Army Reserve fills vacant female drill sergeant jobs
02/20/2013 | By Mrs. Melissa K Buckley Fort Leonard Wood Public Affairs Office
Staff Sgt. Zandra Santana, 1st Battalion, 389th Regiment, 98th Infantry Division, Army Reservist from Puerto Rico, packs her gear at the Central Issue Facility. Santana is a mobilized drill sergeant on Fort Leonard Wood for six months as part of a program to place more female drill sergeants into training units. Courtesy Photo
When Fort Leonard Wood found itself short on female drill sergeants, they turned to the one Army organization that could help -- the Army Reserve.
“There needs to be a female role model in every platoon. Not just for the safe and secure aspect of things, but to show that females are as equally important to our Army as males are. So, we requested support from the 108th Training Command in the Army Reserve,” said Sgt. Maj. Timothy Gates, MSCoE G3 Operations sergeant major and Fort Leonard Wood Army Reserve senior enlisted adviser.
Fort Leonard Wood was short about 42 female drill sergeants, according to Gates.
To help Fort Leonard Wood fill the vacancies, 20 Army Reserve female drill sergeants will be on post for the next six months. They will be distributed across the Engineer, Military Police and Chemical Brigades as needed.
Staff Sgt. Jessica Griffice, 2nd Battalion, 414th Infantry Regiment, 95th Division, Salt Lake City, Utah, is one of those drill sergeants. She left her job at an Army Equipment Concentration Site to come to Fort Leonard Wood and said she is grateful to be here.
“I am glad I get to actually do my job as a drill sergeant. I’m ready to put my long hours of training at drill sergeant school to good use,” Griffice said. “I want to get out on the trail and motivate all these new Soldiers.”
Normally, drill sergeants from the Reserve are only on post for a couple of weeks as part of their annual training. Griffice is looking forward to spending longer than a few days with Soldiers-in-training.
“I feel like our impact isn’t as great. This is a big deal to be able to be here for six months straight and see cycles go from the beginning all the way to graduation,” Griffice said.
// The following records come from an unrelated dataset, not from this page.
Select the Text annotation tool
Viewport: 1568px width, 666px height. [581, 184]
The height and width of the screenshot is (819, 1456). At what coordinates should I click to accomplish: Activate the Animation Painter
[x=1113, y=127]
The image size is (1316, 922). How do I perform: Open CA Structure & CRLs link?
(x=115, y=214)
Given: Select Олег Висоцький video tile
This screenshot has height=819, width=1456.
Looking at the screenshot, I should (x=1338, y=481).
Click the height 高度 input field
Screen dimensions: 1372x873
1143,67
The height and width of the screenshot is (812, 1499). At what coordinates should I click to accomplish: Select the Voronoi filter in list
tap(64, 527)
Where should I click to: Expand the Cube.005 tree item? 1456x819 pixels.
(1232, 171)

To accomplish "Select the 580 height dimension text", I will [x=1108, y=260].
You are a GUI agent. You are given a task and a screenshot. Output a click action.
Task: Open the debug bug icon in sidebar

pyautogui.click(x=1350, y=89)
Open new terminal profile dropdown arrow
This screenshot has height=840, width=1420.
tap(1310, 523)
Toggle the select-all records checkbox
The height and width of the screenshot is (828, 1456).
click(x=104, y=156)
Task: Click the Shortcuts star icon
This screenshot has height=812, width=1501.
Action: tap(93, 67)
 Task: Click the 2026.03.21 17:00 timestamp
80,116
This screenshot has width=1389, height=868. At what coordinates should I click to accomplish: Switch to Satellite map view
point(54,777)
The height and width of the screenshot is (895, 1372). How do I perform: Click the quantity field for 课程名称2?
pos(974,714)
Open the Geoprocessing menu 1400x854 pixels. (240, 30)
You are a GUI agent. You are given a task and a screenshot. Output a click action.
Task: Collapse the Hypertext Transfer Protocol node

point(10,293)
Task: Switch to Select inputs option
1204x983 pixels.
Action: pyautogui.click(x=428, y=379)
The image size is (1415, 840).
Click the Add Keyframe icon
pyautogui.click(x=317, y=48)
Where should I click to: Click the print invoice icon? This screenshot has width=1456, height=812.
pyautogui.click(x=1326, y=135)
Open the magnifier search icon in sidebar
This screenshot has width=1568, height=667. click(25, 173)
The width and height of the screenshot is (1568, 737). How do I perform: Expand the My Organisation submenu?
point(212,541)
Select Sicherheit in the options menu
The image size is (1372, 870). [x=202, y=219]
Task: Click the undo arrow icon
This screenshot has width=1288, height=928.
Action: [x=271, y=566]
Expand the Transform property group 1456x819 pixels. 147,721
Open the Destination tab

About eight years ago she herself completed Basic Combat Training on Fort Leonard Wood. Griffice said she has fond memories of the female drill sergeant who taught her how to be a Soldier.
“Drill Sgt. Taylor. I will never forget her. I think about her all the time. When I met her I thought ‘I want to be just like her.’ She was just awesome -- and she was in the Reserves as well. She has lead the way for me for sure,” Griffice said. “It’s important for all Soldiers to see positive female role models.”
Gates said the Reserve drill sergeants have received the same certifications as the Active Component.
“I can look at any drill sergeant and employ them the same way,” Gates said.
He believes having Reserve and active-duty Soldiers working together reemphasizes the One Army concept and is grateful to have the Army Reserve’s assistance.
“It doesn’t matter what component you are, whether it be active, Reserve or National Guard, we all serve the same purpose. We are all one team with the same mission,” Gates said. “The Army Reserve has and continues to support Fort Leonard Wood by filing critical vacancies within our formations. They have stepped up and performed very well. The Army Reserve has allowed Fort Leonard Wood to execute its mission. They deserve the credit, they have been great for us here.”